Monday, June 13, 2016

Supreme Court Rejects Puerto Rico Restructuring Law -- June 13, 2016


May 3, 2017: Puerto Rico files for biggest ever US local government bankruptcy

May 1, 2017: deadline tonight. Take it or leave it. If bondholders refuse deal, bankruptcy protection ends. Lawsuits begin. 

April 12, 2017: Puerto Rico seen sliding toward bankruptcy as May 1, 2017, deadline nears. Data points:
  • $70 billion in debt
  • last year (2016), US Congress tried to help Puerto Rico's situation with a freeze on creditor lawsuits
  • but the freeze ends May 1, 2017, and an extension by Congress is "not going to happen"
  • one source: "avoiding bankruptcy is impossible"
Original Post
Link here.
The Supreme Court on Monday struck down Puerto Rico’s effort to restructure its public utility debts, ruling Congress had precluded the territory from enacting its own bankruptcy legislation.
The 5-to-2 vote increases pressure on Congress to act to resolve the island territory’s fiscal crisis, since Puerto Rico as a U.S. territory has no authority to provide for municipal bankruptcies.
Really, really bad news for Apple.
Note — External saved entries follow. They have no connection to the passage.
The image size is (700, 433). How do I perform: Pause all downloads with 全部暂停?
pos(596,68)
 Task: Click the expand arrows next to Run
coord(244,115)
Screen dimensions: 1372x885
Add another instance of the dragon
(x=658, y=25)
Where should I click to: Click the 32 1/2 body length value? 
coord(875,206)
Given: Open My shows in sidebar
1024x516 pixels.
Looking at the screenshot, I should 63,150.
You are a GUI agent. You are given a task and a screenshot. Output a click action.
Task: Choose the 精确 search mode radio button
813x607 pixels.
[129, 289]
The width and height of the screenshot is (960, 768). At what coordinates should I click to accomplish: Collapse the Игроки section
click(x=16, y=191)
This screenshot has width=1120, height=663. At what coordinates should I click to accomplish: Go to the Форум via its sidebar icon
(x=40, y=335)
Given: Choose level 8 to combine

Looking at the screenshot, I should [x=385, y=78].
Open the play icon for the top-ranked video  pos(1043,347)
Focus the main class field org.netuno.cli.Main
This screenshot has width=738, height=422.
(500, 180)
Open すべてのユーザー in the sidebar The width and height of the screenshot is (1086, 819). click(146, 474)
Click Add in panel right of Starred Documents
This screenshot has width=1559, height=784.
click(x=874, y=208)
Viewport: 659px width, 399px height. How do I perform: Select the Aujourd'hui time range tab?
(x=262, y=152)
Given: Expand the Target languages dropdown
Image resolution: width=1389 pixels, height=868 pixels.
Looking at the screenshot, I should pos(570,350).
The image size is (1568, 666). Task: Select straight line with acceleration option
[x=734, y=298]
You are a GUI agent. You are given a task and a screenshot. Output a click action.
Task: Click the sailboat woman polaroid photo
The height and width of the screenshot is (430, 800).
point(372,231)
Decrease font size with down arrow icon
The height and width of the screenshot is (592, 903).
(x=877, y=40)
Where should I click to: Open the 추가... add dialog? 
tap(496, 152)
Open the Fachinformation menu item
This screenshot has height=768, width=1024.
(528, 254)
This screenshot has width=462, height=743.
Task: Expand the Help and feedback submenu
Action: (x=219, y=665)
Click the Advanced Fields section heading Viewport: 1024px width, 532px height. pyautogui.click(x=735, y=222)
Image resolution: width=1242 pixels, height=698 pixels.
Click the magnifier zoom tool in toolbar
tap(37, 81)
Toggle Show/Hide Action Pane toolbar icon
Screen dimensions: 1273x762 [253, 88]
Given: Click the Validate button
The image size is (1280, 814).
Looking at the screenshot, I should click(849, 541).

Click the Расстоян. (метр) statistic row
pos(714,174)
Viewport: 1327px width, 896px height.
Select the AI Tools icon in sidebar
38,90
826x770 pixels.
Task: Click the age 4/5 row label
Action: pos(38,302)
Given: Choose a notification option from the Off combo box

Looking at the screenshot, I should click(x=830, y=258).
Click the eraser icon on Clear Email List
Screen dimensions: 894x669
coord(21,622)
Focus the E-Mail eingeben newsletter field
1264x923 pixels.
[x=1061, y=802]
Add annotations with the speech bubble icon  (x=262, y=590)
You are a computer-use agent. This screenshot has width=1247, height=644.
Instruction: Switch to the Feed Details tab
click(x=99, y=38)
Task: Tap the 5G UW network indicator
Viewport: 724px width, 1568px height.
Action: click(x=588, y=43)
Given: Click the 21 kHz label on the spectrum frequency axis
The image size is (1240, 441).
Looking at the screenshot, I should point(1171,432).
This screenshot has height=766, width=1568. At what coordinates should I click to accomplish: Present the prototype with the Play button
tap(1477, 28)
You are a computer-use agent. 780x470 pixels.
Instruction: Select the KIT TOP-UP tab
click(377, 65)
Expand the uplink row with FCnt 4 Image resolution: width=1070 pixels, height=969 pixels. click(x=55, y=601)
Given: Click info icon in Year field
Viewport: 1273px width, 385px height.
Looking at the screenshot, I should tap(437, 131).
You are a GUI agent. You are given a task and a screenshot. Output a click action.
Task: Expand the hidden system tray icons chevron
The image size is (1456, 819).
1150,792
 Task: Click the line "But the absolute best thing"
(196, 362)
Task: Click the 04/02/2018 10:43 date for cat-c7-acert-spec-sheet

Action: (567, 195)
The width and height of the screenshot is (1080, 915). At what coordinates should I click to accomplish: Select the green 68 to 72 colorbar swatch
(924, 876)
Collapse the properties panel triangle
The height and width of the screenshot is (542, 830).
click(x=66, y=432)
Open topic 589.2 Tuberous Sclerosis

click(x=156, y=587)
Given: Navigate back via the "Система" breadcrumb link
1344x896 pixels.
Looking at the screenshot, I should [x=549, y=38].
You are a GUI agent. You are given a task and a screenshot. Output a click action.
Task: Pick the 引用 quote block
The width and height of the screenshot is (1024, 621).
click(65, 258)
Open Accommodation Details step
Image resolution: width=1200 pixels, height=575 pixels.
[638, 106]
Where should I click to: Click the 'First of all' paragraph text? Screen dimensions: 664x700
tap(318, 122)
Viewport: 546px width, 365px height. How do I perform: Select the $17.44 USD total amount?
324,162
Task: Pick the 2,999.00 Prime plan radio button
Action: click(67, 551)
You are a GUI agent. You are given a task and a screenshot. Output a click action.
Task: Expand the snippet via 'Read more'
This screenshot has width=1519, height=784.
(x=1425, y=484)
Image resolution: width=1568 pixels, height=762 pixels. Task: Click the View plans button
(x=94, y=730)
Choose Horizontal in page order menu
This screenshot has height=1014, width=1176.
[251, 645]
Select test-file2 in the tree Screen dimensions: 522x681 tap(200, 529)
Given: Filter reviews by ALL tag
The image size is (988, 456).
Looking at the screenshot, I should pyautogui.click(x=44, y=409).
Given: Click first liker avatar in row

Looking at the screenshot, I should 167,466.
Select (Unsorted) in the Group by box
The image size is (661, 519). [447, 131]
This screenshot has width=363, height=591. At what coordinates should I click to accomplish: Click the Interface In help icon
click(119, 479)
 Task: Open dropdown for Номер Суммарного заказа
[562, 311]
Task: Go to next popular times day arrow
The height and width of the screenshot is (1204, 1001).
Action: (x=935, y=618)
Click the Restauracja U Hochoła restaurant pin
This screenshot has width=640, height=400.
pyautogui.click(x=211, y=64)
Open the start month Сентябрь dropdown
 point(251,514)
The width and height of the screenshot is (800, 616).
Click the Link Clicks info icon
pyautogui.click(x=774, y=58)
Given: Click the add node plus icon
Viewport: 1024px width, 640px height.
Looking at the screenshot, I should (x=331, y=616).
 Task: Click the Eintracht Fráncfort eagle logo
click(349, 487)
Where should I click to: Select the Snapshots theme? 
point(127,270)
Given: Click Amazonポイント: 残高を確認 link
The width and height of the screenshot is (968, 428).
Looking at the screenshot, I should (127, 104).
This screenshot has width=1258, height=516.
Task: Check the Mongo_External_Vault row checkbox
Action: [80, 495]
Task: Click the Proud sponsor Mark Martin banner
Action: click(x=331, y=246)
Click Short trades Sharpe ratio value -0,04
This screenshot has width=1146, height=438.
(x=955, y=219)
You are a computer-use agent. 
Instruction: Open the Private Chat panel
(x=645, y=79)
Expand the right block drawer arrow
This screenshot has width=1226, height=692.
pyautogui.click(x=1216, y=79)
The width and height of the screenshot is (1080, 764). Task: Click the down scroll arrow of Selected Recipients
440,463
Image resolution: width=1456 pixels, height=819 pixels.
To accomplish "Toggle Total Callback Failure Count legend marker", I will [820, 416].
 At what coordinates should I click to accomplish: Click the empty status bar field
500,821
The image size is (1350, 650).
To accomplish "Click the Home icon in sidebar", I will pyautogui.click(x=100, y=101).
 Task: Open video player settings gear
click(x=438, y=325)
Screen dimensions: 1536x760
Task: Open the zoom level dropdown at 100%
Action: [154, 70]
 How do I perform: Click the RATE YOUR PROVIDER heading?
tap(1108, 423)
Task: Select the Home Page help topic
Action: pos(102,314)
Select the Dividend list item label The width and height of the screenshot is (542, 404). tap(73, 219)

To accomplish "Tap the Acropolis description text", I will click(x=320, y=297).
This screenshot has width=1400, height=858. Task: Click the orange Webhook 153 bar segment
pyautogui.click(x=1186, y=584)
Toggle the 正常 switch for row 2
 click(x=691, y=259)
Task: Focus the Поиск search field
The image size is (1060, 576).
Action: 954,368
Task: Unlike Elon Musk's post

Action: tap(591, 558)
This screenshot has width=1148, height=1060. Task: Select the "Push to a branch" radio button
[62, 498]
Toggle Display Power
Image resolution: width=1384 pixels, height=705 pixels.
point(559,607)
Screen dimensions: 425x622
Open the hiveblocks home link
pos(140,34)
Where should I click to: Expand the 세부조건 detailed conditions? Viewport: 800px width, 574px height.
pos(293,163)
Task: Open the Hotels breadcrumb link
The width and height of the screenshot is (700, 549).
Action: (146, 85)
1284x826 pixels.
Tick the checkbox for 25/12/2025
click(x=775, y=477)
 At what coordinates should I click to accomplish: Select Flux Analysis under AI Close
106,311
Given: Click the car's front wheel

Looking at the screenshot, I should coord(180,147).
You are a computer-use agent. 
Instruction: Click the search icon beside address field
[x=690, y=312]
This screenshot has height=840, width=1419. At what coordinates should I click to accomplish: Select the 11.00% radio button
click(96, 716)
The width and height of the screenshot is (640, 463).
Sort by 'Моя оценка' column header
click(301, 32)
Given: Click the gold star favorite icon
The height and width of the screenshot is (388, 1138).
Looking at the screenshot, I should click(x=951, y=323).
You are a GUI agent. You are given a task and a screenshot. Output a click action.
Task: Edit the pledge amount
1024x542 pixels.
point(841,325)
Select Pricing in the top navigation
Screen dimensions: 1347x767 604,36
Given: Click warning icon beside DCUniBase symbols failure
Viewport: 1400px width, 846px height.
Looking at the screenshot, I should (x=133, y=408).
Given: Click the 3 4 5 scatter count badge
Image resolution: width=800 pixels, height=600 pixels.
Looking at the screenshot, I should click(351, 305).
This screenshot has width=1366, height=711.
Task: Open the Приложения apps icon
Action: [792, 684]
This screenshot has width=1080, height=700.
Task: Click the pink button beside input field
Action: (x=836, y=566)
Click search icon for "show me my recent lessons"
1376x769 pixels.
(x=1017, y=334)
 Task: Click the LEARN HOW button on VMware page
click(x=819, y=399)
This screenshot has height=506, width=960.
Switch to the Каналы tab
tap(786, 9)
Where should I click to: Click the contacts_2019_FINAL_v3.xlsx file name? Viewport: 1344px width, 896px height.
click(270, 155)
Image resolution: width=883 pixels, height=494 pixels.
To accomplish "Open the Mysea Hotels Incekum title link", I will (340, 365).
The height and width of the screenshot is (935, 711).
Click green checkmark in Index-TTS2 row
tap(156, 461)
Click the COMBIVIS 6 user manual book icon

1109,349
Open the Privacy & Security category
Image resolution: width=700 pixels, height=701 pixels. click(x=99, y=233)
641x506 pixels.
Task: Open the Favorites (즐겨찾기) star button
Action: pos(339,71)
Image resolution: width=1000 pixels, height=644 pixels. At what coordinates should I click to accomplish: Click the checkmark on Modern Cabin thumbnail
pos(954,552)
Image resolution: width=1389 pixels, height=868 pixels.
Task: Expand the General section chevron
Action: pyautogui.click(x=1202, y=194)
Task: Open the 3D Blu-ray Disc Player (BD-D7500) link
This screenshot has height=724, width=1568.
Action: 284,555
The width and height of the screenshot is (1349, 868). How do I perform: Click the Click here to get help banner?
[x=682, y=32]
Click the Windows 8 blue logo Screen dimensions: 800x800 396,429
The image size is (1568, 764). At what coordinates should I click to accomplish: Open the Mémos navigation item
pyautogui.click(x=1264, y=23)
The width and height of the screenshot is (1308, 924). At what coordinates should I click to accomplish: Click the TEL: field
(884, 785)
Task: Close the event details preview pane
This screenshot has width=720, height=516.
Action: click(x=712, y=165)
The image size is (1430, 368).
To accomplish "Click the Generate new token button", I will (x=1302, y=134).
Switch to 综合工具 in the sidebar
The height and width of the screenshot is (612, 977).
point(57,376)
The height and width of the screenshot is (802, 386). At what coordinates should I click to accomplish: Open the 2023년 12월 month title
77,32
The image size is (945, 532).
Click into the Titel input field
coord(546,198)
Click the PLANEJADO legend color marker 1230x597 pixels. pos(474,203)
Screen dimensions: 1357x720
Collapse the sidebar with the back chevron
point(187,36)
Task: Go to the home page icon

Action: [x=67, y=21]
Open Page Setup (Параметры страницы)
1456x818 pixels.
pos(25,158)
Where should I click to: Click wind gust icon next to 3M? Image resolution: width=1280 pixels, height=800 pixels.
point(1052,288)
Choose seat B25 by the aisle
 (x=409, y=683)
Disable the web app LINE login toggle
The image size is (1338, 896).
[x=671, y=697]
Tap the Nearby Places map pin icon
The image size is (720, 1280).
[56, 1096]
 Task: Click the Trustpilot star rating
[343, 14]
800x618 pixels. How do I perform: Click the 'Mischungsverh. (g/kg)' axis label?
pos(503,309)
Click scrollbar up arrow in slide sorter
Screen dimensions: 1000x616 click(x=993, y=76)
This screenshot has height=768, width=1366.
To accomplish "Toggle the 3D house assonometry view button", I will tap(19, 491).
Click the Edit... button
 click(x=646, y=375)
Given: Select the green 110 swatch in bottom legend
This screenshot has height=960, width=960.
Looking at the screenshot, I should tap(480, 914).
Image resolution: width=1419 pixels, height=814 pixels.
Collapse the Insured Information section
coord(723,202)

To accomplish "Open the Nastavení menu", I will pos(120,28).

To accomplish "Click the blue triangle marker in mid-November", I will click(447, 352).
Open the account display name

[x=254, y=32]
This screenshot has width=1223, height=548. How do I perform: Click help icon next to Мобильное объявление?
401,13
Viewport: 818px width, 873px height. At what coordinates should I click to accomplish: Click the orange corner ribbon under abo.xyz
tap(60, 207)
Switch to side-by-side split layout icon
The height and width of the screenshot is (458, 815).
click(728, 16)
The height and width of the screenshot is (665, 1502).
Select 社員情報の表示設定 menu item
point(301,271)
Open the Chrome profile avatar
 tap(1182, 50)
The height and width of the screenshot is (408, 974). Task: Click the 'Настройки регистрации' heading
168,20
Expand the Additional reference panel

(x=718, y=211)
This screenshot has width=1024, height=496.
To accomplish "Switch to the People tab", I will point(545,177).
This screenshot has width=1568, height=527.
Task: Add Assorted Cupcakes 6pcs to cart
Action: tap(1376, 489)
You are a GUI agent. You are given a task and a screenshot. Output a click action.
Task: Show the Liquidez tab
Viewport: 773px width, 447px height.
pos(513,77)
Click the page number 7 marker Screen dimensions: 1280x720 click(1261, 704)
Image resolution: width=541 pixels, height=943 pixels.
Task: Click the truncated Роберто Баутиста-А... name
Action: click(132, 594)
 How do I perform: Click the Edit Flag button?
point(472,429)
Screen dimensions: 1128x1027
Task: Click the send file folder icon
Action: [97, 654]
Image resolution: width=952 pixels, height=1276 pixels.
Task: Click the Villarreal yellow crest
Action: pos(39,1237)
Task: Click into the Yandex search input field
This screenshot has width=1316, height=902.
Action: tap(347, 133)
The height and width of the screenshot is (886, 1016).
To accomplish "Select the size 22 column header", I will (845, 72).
Link here:
The Supreme Court on Monday made it easier for patent holders to win increased financial damages in court from copycats who use their inventions without permission.
The high court, in a unanimous opinion by Chief Justice John Roberts, overturned a specialized lower court that had adopted hard-to-meet standards for winning punitive damages, even in cases where someone infringed upon a patented invention intentionally.
The chief justice said the lower court’s standard was too rigid and effectively protected some companies from being punished with larger monetary penalties despite their willful trampling on another’s intellectual-property rights without permission.
Federal law allows trial judges to award enhanced infringement damages to patent holders that total three times the amount of actual damages in a case.
On the other hand, some good news. Congress passes a resolution "condemning" an Obama-inspired proposal to add a new $10.25/bbl tax on crude oil to pay for transportation infrastructure. I assume Prince Salman was a huge supporter of this proposal. Analysts suggest the tax would add 25 cents/gallon of gasoline. My hunch is that the 25 cents is off by about $1.00. US shale can't survive at oil less than $40. At oil barely at $50 now, adding a $10 fee, takes US shale back to $40. It would pretty much crush the industry. It would make a lot more sense to set a reasonable "percentage" fee that wouldn't kick in until oil was well above, let's say, $150. LOL.